EXERCISE OBJECTIVE -
Write out again, exactly, the lines below starting at the one with "Screen dimensions: 887x749" and ending at the one with "The height and width of the screenshot is (720, 1280).".
SUPPLIED INFORMATION section start
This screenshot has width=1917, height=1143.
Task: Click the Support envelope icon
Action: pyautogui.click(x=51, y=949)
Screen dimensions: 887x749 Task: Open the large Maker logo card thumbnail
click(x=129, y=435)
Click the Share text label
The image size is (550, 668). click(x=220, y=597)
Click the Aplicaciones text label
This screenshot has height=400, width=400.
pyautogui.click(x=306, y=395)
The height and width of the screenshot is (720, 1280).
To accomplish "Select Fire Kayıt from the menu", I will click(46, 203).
SUPPLIED INFORMATION section end
SUPPLIED INFORMATION section start
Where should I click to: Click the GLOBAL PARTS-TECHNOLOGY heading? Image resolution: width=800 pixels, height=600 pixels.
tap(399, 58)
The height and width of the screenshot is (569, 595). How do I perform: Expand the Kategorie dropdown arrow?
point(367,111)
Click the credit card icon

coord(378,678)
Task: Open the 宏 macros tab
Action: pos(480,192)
SUPPLIED INFORMATION section end
SUPPLIED INFORMATION section start
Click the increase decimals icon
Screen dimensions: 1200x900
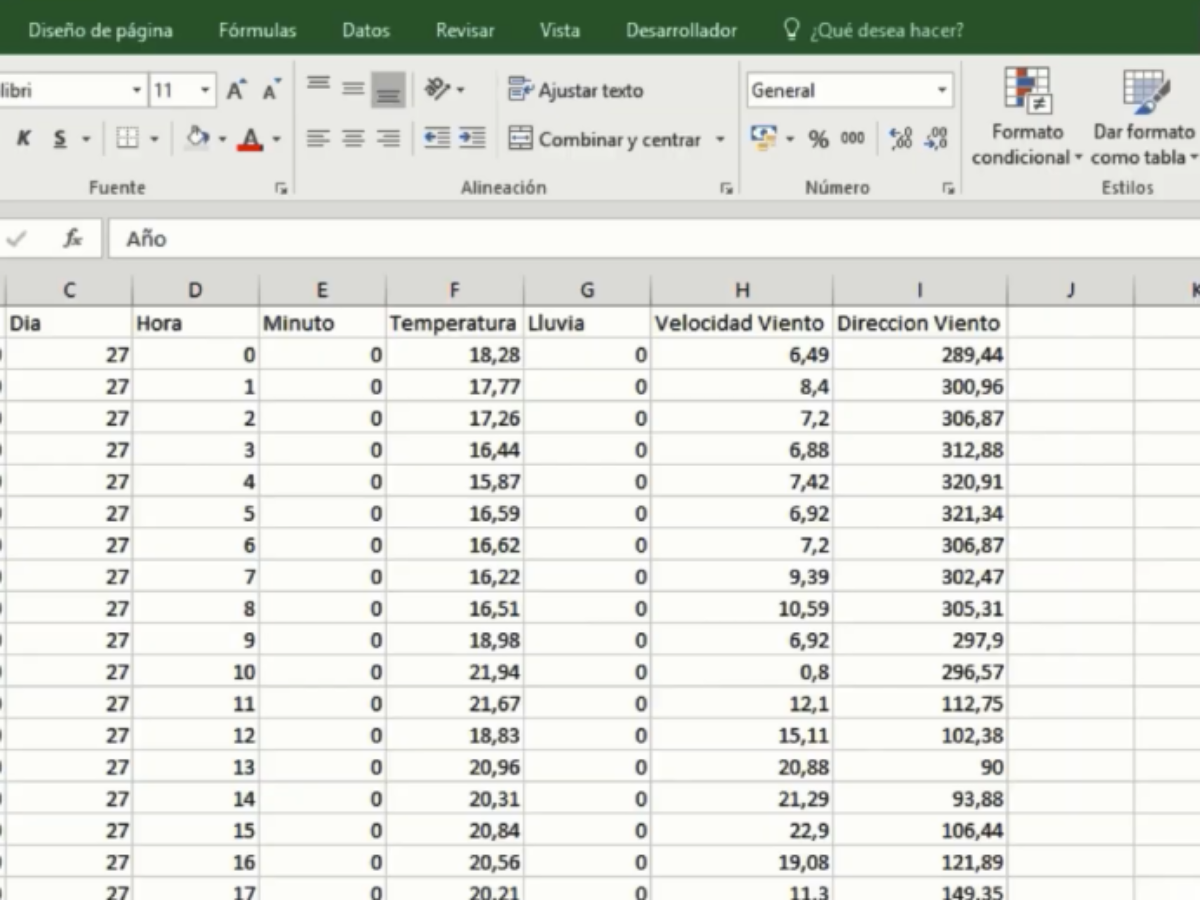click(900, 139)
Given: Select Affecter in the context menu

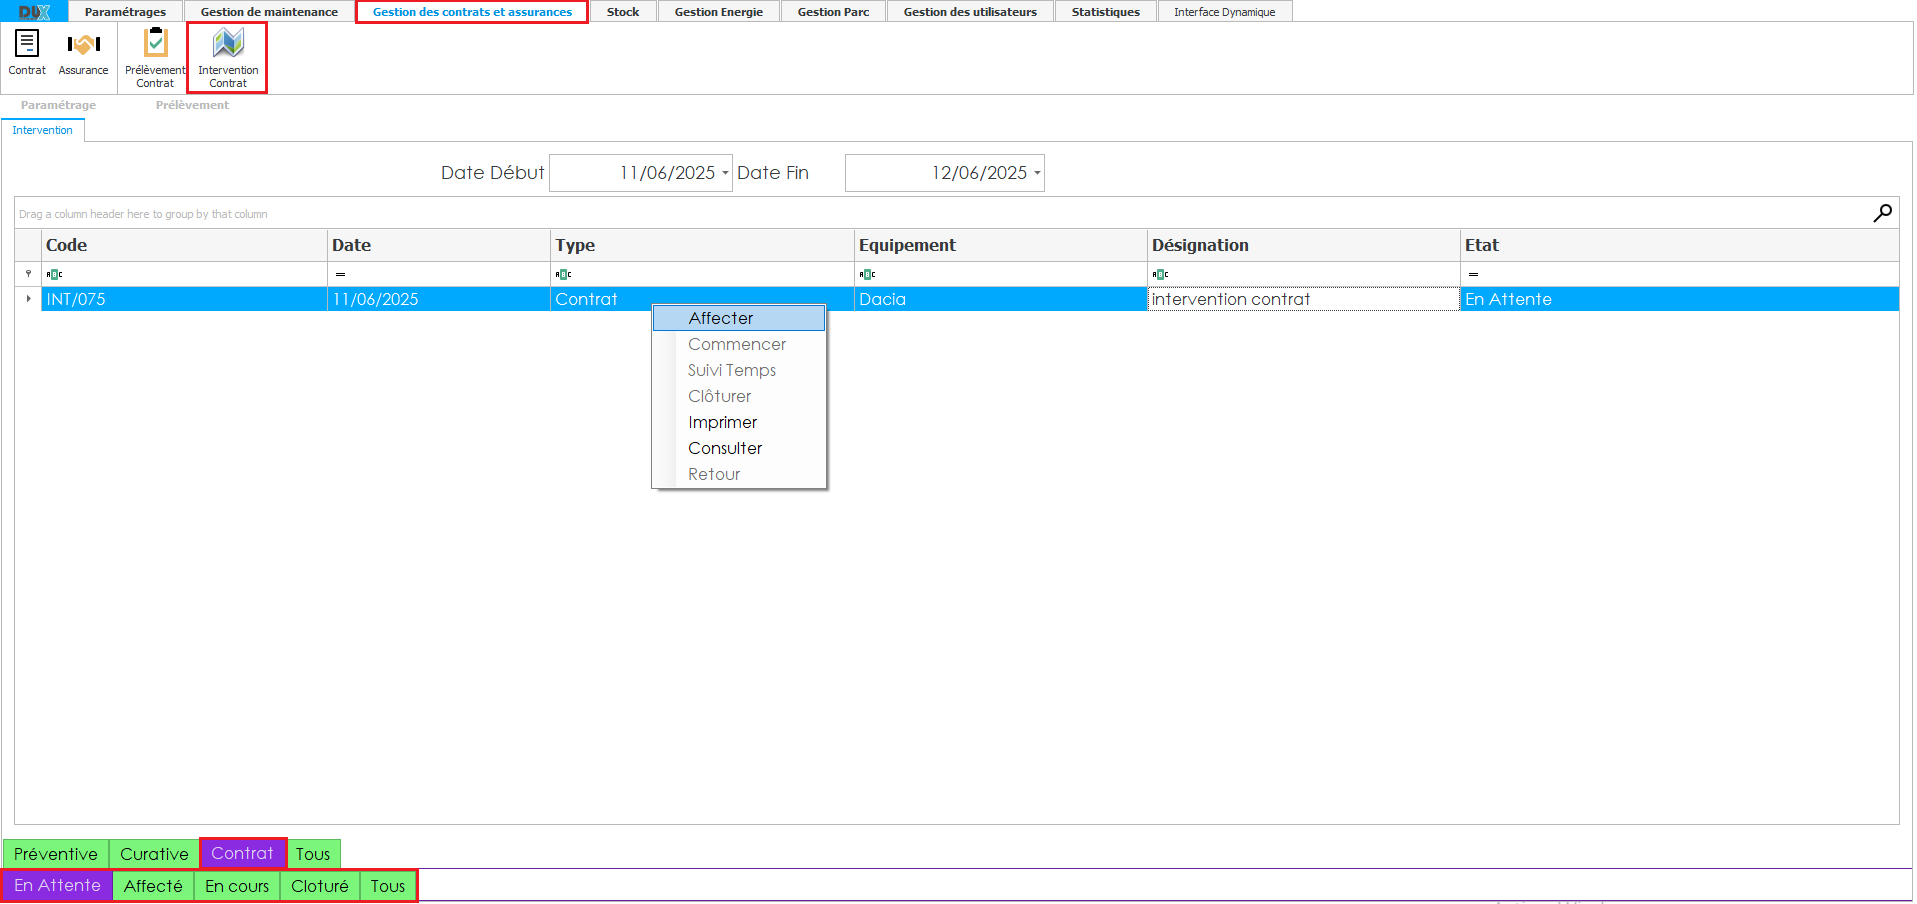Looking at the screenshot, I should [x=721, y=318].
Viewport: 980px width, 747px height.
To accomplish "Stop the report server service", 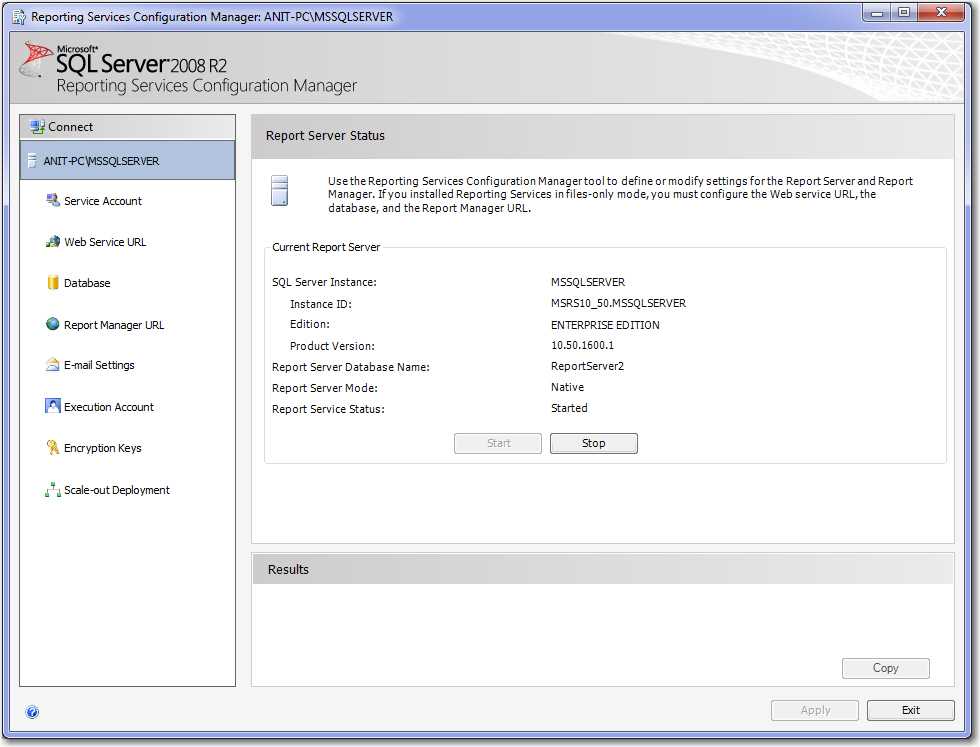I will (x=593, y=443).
SUPPLIED INFORMATION section end
RESPONSE FOR THIS EXERCISE -
Screen dimensions: 887x749 Task: Open the large Maker logo card thumbnail
click(x=129, y=435)
Click the Share text label
The image size is (550, 668). click(x=220, y=597)
Click the Aplicaciones text label
This screenshot has height=400, width=400.
pyautogui.click(x=306, y=395)
The height and width of the screenshot is (720, 1280).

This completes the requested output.